▶ **Text provided**:

- Hasan at an event in Dhaka, 2019
- Born: Abu Khayer Mohammad Hasan 31 March 1974 (age 52) Narayanganj, Bangladesh
- Education: National University
- Occupation: Actor
- Years active: 1990s–present
- Known for: Ronger Manush, Sakin Sarisuri, Harkipte

= A K M Hasan =

Bangladeshi television actor (born 1974)

Abu Khayer Mohammad Hasan (born 31 March 1974), known professionally as A K M Hasan or simply Hasan, is a Bangladeshi television actor. He is best known for comic roles, though he has also played serious parts. He came to wider attention as a cowherd in Salauddin Lavlu's television play Ronger Manush, and was nominated for the Meril-Prothom Alo Critics' Award for Best TV Actor for A Journey by Politics (2011).

== Early life ==
Hasan was born in 1974 in Narayanganj District. He studied at Adarsha School in Narayanganj and later at Tolaram College, and completed his graduation at a college affiliated with the National University. He was drawn to acting from childhood.

== Career ==
Hasan began acting on stage with the Aranyak theatre group, appearing in a number of productions before moving into television. He became widely known through his role in Salauddin Lavlu's Ronger Manush. In 2008 he appeared in the film Doctor Bari.

▶ **Dataset content**:
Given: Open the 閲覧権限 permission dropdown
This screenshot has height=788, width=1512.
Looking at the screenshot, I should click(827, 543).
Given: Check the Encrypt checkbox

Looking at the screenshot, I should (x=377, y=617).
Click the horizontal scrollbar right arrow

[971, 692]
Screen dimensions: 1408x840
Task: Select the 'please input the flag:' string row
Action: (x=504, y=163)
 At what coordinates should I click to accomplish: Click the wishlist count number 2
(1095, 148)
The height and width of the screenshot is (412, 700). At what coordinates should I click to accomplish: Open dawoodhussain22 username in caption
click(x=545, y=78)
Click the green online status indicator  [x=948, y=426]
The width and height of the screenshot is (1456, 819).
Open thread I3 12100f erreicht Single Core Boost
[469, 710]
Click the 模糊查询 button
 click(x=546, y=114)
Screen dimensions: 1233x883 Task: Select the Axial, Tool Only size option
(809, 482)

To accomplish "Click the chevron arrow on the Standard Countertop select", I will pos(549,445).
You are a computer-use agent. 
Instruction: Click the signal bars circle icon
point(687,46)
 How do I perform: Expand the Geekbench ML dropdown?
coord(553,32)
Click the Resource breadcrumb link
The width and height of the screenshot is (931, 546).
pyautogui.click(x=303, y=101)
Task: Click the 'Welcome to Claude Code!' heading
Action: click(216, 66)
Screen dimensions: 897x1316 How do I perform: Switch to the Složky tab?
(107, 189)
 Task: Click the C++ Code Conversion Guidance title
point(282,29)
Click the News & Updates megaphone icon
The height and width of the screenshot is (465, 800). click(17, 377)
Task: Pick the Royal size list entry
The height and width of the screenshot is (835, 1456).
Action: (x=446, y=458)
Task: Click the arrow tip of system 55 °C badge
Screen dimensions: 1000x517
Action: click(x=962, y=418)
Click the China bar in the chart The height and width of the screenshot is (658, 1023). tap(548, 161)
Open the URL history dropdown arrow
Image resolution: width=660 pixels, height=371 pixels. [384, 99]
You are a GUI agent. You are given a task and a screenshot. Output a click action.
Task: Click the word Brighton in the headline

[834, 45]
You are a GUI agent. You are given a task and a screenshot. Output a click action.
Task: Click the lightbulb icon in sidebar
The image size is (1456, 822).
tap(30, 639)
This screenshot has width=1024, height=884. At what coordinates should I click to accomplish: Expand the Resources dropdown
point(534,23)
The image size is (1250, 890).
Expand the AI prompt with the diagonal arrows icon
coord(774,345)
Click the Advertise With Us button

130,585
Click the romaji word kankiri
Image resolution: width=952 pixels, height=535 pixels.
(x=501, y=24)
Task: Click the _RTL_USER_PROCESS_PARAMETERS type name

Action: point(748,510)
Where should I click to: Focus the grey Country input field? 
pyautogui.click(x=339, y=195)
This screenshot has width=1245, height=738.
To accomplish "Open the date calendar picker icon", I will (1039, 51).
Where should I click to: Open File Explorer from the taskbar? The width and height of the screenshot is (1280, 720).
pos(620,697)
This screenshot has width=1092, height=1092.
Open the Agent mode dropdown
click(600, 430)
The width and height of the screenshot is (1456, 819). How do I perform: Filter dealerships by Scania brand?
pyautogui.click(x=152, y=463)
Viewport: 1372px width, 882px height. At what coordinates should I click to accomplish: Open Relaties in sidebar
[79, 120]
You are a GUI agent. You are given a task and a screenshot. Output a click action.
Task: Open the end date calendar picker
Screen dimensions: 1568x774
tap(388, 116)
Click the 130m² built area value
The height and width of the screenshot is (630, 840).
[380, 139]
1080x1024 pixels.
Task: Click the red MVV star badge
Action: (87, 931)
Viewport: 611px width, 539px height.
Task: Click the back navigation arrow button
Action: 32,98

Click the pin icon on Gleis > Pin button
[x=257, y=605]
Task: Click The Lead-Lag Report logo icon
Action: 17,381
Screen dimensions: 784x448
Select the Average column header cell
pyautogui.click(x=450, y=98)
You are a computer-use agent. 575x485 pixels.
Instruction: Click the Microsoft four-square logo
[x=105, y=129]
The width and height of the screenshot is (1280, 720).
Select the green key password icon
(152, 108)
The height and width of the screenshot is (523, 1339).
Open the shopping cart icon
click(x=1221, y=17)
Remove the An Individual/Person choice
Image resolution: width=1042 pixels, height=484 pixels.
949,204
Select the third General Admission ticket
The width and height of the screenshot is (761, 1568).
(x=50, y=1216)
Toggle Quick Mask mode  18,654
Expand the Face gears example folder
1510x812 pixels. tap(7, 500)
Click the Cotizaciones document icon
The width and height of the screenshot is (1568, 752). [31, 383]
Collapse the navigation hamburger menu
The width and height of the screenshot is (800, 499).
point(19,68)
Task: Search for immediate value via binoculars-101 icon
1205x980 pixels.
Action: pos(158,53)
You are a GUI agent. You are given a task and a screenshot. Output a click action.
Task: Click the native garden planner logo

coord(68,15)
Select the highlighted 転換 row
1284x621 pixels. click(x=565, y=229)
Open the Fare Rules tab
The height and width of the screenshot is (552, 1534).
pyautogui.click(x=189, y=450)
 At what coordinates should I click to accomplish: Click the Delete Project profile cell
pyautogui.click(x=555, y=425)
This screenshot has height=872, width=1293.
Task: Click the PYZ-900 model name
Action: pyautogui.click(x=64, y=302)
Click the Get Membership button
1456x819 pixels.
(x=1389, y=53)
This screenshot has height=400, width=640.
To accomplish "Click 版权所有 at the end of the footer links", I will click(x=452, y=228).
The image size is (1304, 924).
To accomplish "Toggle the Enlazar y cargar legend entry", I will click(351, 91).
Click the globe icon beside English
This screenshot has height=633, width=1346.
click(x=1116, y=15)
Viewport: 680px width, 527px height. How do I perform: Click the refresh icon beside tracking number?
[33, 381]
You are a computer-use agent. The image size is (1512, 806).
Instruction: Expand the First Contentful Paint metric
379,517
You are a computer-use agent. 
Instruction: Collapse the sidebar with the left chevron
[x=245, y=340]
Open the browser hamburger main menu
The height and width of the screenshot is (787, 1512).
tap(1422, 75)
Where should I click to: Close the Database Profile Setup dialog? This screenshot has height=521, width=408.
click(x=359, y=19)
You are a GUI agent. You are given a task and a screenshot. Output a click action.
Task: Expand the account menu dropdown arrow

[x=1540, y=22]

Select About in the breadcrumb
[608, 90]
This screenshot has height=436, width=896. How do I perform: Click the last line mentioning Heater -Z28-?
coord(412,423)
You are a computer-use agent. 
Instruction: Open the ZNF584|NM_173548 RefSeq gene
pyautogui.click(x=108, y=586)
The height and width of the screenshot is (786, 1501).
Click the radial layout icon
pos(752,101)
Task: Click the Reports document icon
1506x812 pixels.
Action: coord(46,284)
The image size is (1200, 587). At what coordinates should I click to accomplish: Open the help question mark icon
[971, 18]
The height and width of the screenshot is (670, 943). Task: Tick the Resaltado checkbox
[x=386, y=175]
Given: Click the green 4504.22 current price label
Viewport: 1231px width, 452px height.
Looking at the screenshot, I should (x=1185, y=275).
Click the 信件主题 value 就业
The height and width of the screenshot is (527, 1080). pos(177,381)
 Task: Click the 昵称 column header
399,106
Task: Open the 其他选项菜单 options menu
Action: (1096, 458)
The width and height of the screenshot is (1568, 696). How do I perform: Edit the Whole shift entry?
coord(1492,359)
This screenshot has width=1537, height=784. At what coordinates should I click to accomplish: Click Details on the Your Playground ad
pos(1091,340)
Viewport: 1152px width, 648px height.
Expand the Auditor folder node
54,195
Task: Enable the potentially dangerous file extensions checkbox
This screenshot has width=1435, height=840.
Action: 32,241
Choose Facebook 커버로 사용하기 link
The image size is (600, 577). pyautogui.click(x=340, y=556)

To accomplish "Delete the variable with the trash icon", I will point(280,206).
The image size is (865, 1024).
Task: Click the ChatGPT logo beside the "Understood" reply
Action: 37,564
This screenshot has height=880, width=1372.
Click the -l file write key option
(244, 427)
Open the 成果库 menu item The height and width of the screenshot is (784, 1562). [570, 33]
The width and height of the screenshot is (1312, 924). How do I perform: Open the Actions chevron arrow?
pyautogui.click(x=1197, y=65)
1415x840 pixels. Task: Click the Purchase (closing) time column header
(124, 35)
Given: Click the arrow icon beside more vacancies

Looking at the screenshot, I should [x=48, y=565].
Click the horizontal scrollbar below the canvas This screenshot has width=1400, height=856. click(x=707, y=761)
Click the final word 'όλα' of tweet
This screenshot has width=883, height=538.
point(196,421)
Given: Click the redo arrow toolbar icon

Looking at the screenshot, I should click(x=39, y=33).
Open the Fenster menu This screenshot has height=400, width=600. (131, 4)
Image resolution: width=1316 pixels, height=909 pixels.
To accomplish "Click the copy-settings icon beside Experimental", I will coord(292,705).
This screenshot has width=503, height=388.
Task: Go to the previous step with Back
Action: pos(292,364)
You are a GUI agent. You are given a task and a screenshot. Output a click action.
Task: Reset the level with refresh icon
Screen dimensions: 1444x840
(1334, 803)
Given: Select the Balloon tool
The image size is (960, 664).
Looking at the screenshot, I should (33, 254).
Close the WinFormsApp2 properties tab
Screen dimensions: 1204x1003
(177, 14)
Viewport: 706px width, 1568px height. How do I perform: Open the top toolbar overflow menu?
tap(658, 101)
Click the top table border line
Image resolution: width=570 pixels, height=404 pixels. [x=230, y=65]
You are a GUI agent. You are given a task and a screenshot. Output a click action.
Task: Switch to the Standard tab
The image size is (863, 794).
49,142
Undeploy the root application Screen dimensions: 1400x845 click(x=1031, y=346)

▶ **Description of the task**:
Answer these questions from the article on A K M Hasan:
1. With which theatre group did Hasan begin acting on stage?
2. Which college did he attend after Adarsha School?
3. For which work was he nominated for the Meril-Prothom Alo Critics' Award for Best TV Actor?
The items have nothing to do with the text.

▶ **Written answer**:
1. Aranyak
2. Tolaram College
3. A Journey by Politics (2011)